## DATA SHOWN:
(begin)

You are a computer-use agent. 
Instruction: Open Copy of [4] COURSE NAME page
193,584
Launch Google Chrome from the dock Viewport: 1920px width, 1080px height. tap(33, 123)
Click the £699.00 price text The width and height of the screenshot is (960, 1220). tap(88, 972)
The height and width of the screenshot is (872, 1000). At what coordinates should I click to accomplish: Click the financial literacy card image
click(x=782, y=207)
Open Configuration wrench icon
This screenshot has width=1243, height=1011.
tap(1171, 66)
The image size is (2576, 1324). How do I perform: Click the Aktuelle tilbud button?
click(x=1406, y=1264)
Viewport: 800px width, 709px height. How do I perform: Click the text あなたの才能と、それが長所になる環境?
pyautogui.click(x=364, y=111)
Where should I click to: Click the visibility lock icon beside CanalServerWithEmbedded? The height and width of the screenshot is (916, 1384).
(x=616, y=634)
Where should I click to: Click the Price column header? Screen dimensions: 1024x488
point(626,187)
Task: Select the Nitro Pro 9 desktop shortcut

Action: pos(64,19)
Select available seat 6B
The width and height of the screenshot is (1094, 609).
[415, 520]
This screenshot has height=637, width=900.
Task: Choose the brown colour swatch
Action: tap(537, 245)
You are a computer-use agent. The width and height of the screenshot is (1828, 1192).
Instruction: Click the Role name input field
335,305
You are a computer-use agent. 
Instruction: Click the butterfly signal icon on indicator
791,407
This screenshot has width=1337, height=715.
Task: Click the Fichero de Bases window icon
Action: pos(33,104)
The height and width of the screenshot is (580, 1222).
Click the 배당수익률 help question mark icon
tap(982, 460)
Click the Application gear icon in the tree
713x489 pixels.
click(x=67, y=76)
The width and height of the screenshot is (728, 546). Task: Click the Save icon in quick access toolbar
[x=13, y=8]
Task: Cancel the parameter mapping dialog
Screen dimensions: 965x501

(end)

## EXERCISE GOAL:
Please set out every line of the listing above as a numbered list, omitting any blank lines.

## TASK RESULT:
1. You are a computer-use agent. 
2. Instruction: Open Copy of [4] COURSE NAME page
3. 193,584
4. Launch Google Chrome from the dock Viewport: 1920px width, 1080px height. tap(33, 123)
5. Click the £699.00 price text The width and height of the screenshot is (960, 1220). tap(88, 972)
6. The height and width of the screenshot is (872, 1000). At what coordinates should I click to accomplish: Click the financial literacy card image
7. click(x=782, y=207)
8. Open Configuration wrench icon
9. This screenshot has width=1243, height=1011.
10. tap(1171, 66)
11. The image size is (2576, 1324). How do I perform: Click the Aktuelle tilbud button?
12. click(x=1406, y=1264)
13. Viewport: 800px width, 709px height. How do I perform: Click the text あなたの才能と、それが長所になる環境?
14. pyautogui.click(x=364, y=111)
15. Where should I click to: Click the visibility lock icon beside CanalServerWithEmbedded? The height and width of the screenshot is (916, 1384).
16. (x=616, y=634)
17. Where should I click to: Click the Price column header? Screen dimensions: 1024x488
18. point(626,187)
19. Task: Select the Nitro Pro 9 desktop shortcut
20. Action: pos(64,19)
21. Select available seat 6B
22. The width and height of the screenshot is (1094, 609).
23. [415, 520]
24. This screenshot has height=637, width=900.
25. Task: Choose the brown colour swatch
26. Action: tap(537, 245)
27. You are a computer-use agent. The width and height of the screenshot is (1828, 1192).
28. Instruction: Click the Role name input field
29. 335,305
30. You are a computer-use agent. 
31. Instruction: Click the butterfly signal icon on indicator
32. 791,407
33. This screenshot has width=1337, height=715.
34. Task: Click the Fichero de Bases window icon
35. Action: pos(33,104)
36. The height and width of the screenshot is (580, 1222).
37. Click the 배당수익률 help question mark icon
38. tap(982, 460)
39. Click the Application gear icon in the tree
40. 713x489 pixels.
41. click(x=67, y=76)
42. The width and height of the screenshot is (728, 546). Task: Click the Save icon in quick access toolbar
43. [x=13, y=8]
44. Task: Cancel the parameter mapping dialog
45. Screen dimensions: 965x501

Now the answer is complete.